Another Henderson golf course could face a fateful change.

The once-shuttered Legacy Golf Course changed hands recently after fiscal struggles. Now Black Mountain Golf and Country Club at 500 Greenway Road, near East Horizon Drive and Greenway Road, has filed for bankruptcy.

The Chapter 11 filing came March 30. Members say the only way to save the golf course is to develop more than a thousand homes.

“Golf is not the most popular sport around,” said Larry Tindall, president of the Black Mountain Golf &Country Club board. “This is the only way we can keep part of the course open. It wasn’t an easy decision and we’re all upset about it, but we would like to play golf there for the rest of our lives.”

As part of the plan, the Founder’s 9 – referring to the course’s original nine holes — will stay open. Many in the community call the course the “crown jewel” of their neighborhood.

Tindall submitted a request earlier this month to the city of Henderson to rezone the area from a public open space to a single and multifamily with residential-use zoning. The city’s planning commission will review the request Nov. 16 and it is set to go before the City Council in December.

The preliminary proposal is to build 740 single-family homes and 569 multifamily homes. The proposed development covers roughly 130 acres south of Greenway Road.

Black Mountain, a nonprofit founded in 1957, is now privately owned by 105 members. The average age of membership is 69 years old, Tindall said.

He said members were paying $1.8 million a year to operate the golf course.

At its peak in the 1990s, Black Mountain had 465 members. The Great Recession ravaged that count, Tindall said.

“We can’t continue to operate it,” Tindall said. “Our original goal was to keep the entire property open — all 18 holes — but we’ve been working on this for four years and we feel this is the best solution.”

Despite neighborhood opposition, Tindall says this is the best solution for everyone. But resident Denell Hahn is wary.

“They haven’t been totally forthcoming with us,” Hahn said. “We’re all very concerned about the historic element of our neighborhood.

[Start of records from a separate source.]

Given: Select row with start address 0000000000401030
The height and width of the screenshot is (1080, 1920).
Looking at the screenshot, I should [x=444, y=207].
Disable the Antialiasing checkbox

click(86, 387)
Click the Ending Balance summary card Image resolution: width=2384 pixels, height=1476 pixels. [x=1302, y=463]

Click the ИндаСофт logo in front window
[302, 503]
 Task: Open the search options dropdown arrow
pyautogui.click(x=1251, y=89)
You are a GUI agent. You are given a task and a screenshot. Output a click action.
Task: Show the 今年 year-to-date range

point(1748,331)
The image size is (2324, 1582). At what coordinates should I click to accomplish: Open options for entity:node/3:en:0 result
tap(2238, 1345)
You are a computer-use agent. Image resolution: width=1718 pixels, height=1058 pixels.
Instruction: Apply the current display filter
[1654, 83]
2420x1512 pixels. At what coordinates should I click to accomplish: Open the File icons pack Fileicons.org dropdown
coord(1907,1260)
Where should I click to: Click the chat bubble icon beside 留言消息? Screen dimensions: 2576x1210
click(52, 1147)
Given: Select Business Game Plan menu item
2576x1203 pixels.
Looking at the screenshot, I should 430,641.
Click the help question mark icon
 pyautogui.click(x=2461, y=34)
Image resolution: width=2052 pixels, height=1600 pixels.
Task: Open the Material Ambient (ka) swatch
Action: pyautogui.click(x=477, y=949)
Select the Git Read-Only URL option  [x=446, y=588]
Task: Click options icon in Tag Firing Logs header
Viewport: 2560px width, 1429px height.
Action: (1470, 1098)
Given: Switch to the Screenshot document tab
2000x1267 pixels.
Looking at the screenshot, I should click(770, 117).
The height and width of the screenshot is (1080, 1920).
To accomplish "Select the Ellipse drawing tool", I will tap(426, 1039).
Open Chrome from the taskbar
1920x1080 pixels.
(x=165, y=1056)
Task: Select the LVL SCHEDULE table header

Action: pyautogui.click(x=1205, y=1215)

Henderson is great place to live because of its open spaces. We don’t want them to bring a sea of houses that will cause traffic and overcrowding in schools.”

Hahn and nearly 120 other families formed the Black Mountain Neighborhood Association to try to save the golf course. The group plans to work with city officials to find a solution.

City officials say they are monitoring the federal bankruptcy case to determine how it might affect the Black Mountain Country Club’s future.